A Hyde Park native, Muhammad was raised in a Muslim household and graduated from the Imam Muhammad in Riyadh, Saudi Arabia, in 1991. “It is an obligation that kind of was put before me,” he said of his work. “I felt it was more duty than calling to serve Chicago Muslims, lead prayer and disseminate Islamic knowledge.” He has served at Masjid Al-Faatir since 1993. The mosque opened in 1983 and has roughly 500 congregants of 72 different nationalities.

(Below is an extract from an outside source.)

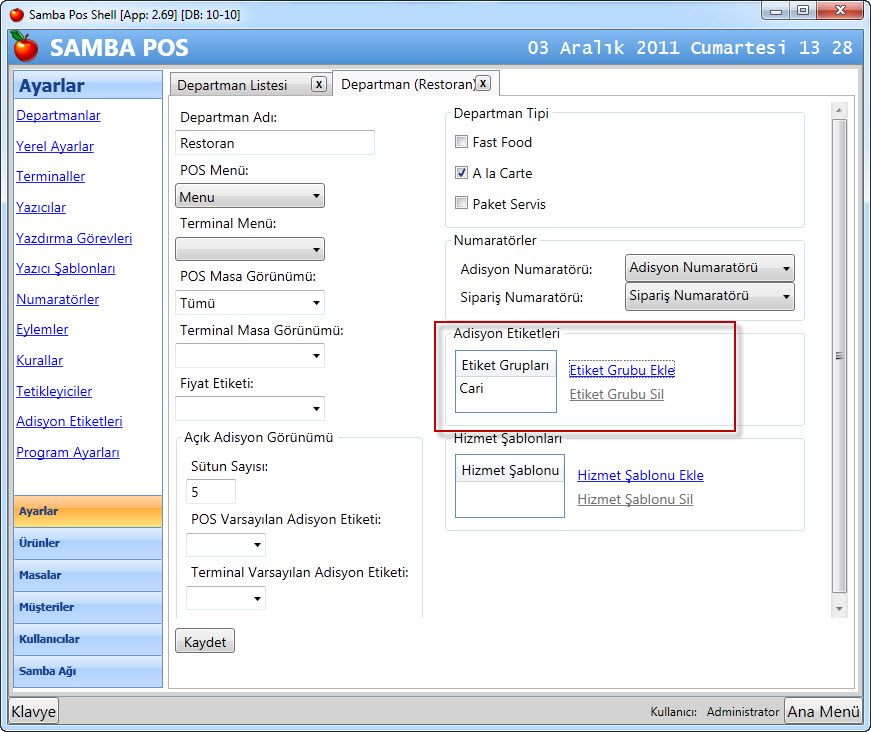Open the POS Menü dropdown

pyautogui.click(x=250, y=196)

Rather than Sunni or Shia, Muhammad called Masjid Al-Faatir’s orientation “orthodox” and said it is open to anyone identifying as a Muslim. He calls the mosque an “Islamic sanctuary,” a place to get away from everyday life and focus on the faith. Their focus on those either practicing or interested in conversion to Islam limits neighborhood inter-faith involvement, Muhammad said, but he happily noted that their neighbors have left notes of appreciation from time to time at the mosque. “We hope to be as accommodating to them as they are to us,” he said.
“You never finish learning under Islam,” said Muhammad. “We are here to be tested as far as how we live our lives.” Taking a moment to reflect, he said that, in addition to sleep, observing Ramadan makes him crave forgiveness more than anything else.